» **Exercise goal**
Print this span of the material below exactly: the line with "This screenshot has height=449, width=378.", the line with "Screen dimensions: 609x616", and every line between them, but nothing else.

+-------+

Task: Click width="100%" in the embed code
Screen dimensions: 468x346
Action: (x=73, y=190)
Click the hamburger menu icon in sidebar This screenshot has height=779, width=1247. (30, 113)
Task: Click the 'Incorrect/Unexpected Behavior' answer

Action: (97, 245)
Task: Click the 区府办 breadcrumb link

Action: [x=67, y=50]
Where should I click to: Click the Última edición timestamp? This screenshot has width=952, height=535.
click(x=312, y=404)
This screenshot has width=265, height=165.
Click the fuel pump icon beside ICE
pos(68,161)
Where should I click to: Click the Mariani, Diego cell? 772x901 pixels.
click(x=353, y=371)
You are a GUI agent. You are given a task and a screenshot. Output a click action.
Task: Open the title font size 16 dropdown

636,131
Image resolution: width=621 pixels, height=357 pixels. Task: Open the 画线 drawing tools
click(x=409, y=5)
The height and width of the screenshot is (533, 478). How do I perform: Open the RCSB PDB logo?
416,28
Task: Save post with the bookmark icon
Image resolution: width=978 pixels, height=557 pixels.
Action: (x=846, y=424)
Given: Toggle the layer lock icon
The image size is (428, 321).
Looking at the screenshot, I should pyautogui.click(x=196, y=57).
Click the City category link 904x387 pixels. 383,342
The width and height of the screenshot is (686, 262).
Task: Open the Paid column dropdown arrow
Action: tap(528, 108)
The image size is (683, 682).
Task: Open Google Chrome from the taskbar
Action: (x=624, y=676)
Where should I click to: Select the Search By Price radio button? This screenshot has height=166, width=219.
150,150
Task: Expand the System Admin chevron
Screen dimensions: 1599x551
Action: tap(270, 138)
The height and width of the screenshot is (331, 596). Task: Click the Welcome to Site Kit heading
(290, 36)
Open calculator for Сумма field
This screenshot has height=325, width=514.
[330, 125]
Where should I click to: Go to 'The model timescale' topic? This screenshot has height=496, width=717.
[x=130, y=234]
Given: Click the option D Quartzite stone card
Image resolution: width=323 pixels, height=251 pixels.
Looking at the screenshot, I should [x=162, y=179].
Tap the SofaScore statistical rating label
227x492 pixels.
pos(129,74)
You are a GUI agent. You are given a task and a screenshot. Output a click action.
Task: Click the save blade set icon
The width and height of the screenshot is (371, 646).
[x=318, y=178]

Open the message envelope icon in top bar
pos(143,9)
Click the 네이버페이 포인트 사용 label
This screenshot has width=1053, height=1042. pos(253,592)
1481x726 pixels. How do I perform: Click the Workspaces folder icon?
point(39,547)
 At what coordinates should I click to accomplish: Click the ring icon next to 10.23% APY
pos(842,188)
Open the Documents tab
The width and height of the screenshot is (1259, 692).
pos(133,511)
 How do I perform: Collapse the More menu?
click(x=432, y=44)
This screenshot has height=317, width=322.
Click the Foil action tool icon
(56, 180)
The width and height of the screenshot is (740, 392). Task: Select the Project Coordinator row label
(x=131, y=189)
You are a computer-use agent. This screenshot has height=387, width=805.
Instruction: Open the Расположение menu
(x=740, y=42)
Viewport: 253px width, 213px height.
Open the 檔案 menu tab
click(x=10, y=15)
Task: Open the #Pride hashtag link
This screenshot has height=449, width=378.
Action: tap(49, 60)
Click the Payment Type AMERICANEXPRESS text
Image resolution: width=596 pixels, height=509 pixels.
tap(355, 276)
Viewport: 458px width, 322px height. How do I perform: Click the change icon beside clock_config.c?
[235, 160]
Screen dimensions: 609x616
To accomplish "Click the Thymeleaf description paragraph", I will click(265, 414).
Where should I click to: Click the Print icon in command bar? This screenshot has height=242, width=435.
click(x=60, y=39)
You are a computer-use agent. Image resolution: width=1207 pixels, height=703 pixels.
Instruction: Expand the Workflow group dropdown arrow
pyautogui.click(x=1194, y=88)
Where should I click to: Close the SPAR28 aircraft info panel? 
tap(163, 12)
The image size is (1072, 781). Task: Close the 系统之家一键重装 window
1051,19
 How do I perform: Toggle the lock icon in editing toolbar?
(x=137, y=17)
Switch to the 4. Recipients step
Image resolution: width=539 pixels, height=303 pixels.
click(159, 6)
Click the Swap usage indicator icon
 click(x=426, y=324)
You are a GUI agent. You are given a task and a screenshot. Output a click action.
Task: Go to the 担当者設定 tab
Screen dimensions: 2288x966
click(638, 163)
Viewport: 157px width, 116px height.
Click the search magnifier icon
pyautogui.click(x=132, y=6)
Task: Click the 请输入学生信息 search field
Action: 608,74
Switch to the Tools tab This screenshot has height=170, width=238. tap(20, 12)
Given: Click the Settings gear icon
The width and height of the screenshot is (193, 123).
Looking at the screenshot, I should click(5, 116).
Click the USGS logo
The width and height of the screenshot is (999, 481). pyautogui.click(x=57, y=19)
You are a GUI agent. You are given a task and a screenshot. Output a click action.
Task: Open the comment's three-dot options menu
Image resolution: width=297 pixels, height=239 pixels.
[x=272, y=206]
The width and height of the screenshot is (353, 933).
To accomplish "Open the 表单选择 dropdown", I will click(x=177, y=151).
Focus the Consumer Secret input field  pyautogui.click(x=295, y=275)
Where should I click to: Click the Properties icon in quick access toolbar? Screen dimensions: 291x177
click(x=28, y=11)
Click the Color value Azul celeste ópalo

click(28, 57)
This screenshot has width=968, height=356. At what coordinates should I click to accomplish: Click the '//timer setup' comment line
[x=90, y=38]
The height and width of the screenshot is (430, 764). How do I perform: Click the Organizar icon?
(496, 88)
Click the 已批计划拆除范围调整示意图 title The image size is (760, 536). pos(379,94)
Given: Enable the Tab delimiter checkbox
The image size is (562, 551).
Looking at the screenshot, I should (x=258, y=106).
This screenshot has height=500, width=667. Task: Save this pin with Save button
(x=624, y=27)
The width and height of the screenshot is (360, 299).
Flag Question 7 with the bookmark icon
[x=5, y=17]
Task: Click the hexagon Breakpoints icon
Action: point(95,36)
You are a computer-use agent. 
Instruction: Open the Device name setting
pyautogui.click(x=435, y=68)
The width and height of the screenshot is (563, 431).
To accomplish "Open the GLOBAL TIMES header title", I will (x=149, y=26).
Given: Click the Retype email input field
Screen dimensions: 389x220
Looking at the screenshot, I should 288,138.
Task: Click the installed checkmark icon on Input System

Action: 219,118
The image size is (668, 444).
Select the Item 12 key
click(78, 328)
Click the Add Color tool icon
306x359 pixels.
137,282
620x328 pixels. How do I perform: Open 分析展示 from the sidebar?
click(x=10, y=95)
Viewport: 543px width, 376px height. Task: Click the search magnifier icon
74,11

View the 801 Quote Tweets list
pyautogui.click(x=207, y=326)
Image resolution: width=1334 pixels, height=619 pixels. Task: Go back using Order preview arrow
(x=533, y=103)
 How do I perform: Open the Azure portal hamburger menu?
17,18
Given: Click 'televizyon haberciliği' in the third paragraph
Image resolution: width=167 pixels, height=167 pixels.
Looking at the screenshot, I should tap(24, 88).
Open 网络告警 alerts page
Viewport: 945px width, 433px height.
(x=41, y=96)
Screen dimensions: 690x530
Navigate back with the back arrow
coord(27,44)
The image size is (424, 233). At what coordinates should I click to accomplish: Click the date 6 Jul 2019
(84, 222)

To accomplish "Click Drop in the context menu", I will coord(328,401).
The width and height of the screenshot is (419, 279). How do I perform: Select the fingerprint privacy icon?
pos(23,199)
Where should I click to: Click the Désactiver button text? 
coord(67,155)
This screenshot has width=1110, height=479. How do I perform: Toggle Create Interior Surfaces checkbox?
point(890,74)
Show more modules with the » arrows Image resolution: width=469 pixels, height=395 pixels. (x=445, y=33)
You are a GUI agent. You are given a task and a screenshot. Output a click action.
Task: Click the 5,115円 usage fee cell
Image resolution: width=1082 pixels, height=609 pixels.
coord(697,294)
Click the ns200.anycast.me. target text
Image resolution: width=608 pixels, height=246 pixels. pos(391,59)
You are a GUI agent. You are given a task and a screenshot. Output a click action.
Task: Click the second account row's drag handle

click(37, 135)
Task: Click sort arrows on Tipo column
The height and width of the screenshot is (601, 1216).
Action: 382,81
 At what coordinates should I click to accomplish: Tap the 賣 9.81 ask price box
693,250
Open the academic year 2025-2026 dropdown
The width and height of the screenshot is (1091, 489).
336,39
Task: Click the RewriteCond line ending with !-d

+-------+

» **Written answer**
This screenshot has height=449, width=378.
Action: tap(49, 60)
Click the Payment Type AMERICANEXPRESS text
Image resolution: width=596 pixels, height=509 pixels.
tap(355, 276)
Viewport: 458px width, 322px height. How do I perform: Click the change icon beside clock_config.c?
[235, 160]
Screen dimensions: 609x616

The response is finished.